TASK TO COMPLETE: All entries given below are to be returned word for word.

DATA FOR REVIEW:
((

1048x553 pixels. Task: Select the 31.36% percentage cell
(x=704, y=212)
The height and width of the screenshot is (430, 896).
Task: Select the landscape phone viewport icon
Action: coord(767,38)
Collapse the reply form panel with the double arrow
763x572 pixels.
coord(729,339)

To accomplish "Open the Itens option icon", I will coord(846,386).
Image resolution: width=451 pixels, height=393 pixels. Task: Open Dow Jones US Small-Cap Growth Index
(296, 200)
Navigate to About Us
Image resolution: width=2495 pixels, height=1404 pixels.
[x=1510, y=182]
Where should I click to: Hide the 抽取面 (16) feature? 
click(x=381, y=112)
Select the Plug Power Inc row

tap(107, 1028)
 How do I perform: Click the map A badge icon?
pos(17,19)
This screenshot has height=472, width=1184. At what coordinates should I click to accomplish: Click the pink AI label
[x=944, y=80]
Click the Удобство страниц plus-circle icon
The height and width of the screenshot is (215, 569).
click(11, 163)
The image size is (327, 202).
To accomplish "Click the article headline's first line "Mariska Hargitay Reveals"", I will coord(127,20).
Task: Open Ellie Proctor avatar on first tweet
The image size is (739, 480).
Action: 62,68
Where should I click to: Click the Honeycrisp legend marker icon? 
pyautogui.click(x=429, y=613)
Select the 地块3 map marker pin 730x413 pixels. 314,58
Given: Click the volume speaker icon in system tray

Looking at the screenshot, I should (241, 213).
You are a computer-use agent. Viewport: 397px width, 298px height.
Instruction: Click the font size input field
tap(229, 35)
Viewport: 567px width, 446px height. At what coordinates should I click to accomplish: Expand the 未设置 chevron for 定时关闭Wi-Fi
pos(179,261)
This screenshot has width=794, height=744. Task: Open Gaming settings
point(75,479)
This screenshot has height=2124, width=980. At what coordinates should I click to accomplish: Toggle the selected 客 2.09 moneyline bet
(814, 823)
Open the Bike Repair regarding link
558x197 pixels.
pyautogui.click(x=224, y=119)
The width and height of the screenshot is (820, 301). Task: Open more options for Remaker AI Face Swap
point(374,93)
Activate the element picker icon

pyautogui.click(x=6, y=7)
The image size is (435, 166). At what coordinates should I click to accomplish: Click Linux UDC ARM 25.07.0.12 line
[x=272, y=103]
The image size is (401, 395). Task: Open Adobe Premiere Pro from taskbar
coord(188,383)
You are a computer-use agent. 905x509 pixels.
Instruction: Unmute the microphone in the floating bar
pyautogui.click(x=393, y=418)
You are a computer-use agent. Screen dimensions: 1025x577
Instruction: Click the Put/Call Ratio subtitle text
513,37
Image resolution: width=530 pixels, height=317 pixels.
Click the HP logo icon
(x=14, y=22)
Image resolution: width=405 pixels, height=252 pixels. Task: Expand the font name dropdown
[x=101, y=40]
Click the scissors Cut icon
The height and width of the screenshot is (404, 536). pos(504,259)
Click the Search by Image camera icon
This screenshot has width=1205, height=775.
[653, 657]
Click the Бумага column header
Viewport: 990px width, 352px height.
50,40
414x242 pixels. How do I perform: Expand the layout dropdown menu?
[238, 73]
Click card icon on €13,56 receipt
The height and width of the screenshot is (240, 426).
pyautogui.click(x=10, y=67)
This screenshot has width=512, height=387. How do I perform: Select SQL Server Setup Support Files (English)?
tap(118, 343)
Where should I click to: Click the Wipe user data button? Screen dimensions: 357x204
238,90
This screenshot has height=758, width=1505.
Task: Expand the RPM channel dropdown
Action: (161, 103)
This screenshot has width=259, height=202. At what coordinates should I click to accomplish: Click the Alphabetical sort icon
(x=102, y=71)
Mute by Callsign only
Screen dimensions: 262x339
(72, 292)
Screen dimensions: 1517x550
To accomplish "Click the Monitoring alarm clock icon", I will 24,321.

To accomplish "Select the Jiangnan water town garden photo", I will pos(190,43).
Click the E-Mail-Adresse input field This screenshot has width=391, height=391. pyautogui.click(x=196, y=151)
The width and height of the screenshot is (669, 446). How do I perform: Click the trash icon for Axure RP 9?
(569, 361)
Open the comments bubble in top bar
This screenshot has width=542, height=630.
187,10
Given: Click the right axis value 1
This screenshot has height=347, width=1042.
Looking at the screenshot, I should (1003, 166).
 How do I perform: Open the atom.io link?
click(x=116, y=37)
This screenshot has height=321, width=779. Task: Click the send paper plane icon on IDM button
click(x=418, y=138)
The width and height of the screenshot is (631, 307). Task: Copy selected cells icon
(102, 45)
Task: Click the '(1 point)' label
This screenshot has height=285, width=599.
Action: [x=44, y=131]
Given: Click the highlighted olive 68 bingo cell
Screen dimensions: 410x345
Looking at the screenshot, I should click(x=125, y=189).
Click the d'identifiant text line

))

ANSWER FOR THIS EXERCISE:
1048x553 pixels. Task: Select the 31.36% percentage cell
(x=704, y=212)
The height and width of the screenshot is (430, 896).
Task: Select the landscape phone viewport icon
Action: coord(767,38)
Collapse the reply form panel with the double arrow
763x572 pixels.
coord(729,339)

To accomplish "Open the Itens option icon", I will coord(846,386).
Image resolution: width=451 pixels, height=393 pixels. Task: Open Dow Jones US Small-Cap Growth Index
(296, 200)
Navigate to About Us
Image resolution: width=2495 pixels, height=1404 pixels.
[x=1510, y=182]
Where should I click to: Hide the 抽取面 (16) feature? 
click(x=381, y=112)
Select the Plug Power Inc row

tap(107, 1028)
 How do I perform: Click the map A badge icon?
pos(17,19)
This screenshot has height=472, width=1184. At what coordinates should I click to accomplish: Click the pink AI label
[x=944, y=80]
Click the Удобство страниц plus-circle icon
The height and width of the screenshot is (215, 569).
click(11, 163)
The image size is (327, 202).
To accomplish "Click the article headline's first line "Mariska Hargitay Reveals"", I will coord(127,20).
Task: Open Ellie Proctor avatar on first tweet
The image size is (739, 480).
Action: 62,68
Where should I click to: Click the Honeycrisp legend marker icon? 
pyautogui.click(x=429, y=613)
Select the 地块3 map marker pin 730x413 pixels. 314,58
Given: Click the volume speaker icon in system tray

Looking at the screenshot, I should (241, 213).
You are a computer-use agent. Viewport: 397px width, 298px height.
Instruction: Click the font size input field
tap(229, 35)
Viewport: 567px width, 446px height. At what coordinates should I click to accomplish: Expand the 未设置 chevron for 定时关闭Wi-Fi
pos(179,261)
This screenshot has width=794, height=744. Task: Open Gaming settings
point(75,479)
This screenshot has height=2124, width=980. At what coordinates should I click to accomplish: Toggle the selected 客 2.09 moneyline bet
(814, 823)
Open the Bike Repair regarding link
558x197 pixels.
pyautogui.click(x=224, y=119)
The width and height of the screenshot is (820, 301). Task: Open more options for Remaker AI Face Swap
point(374,93)
Activate the element picker icon

pyautogui.click(x=6, y=7)
The image size is (435, 166). At what coordinates should I click to accomplish: Click Linux UDC ARM 25.07.0.12 line
[x=272, y=103]
The image size is (401, 395). Task: Open Adobe Premiere Pro from taskbar
coord(188,383)
You are a computer-use agent. 905x509 pixels.
Instruction: Unmute the microphone in the floating bar
pyautogui.click(x=393, y=418)
You are a computer-use agent. Screen dimensions: 1025x577
Instruction: Click the Put/Call Ratio subtitle text
513,37
Image resolution: width=530 pixels, height=317 pixels.
Click the HP logo icon
(x=14, y=22)
Image resolution: width=405 pixels, height=252 pixels. Task: Expand the font name dropdown
[x=101, y=40]
Click the scissors Cut icon
The height and width of the screenshot is (404, 536). pos(504,259)
Click the Search by Image camera icon
This screenshot has width=1205, height=775.
[653, 657]
Click the Бумага column header
Viewport: 990px width, 352px height.
50,40
414x242 pixels. How do I perform: Expand the layout dropdown menu?
[238, 73]
Click card icon on €13,56 receipt
The height and width of the screenshot is (240, 426).
pyautogui.click(x=10, y=67)
This screenshot has width=512, height=387. How do I perform: Select SQL Server Setup Support Files (English)?
tap(118, 343)
Where should I click to: Click the Wipe user data button? Screen dimensions: 357x204
238,90
This screenshot has height=758, width=1505.
Task: Expand the RPM channel dropdown
Action: (161, 103)
This screenshot has width=259, height=202. At what coordinates should I click to accomplish: Click the Alphabetical sort icon
(x=102, y=71)
Mute by Callsign only
Screen dimensions: 262x339
(72, 292)
Screen dimensions: 1517x550
To accomplish "Click the Monitoring alarm clock icon", I will 24,321.

To accomplish "Select the Jiangnan water town garden photo", I will pos(190,43).
Click the E-Mail-Adresse input field This screenshot has width=391, height=391. pyautogui.click(x=196, y=151)
The width and height of the screenshot is (669, 446). How do I perform: Click the trash icon for Axure RP 9?
(569, 361)
Open the comments bubble in top bar
This screenshot has width=542, height=630.
187,10
Given: Click the right axis value 1
This screenshot has height=347, width=1042.
Looking at the screenshot, I should (1003, 166).
 How do I perform: Open the atom.io link?
click(x=116, y=37)
This screenshot has height=321, width=779. Task: Click the send paper plane icon on IDM button
click(x=418, y=138)
The width and height of the screenshot is (631, 307). Task: Copy selected cells icon
(102, 45)
Task: Click the '(1 point)' label
This screenshot has height=285, width=599.
Action: [x=44, y=131]
Given: Click the highlighted olive 68 bingo cell
Screen dimensions: 410x345
Looking at the screenshot, I should click(x=125, y=189).
Click the d'identifiant text line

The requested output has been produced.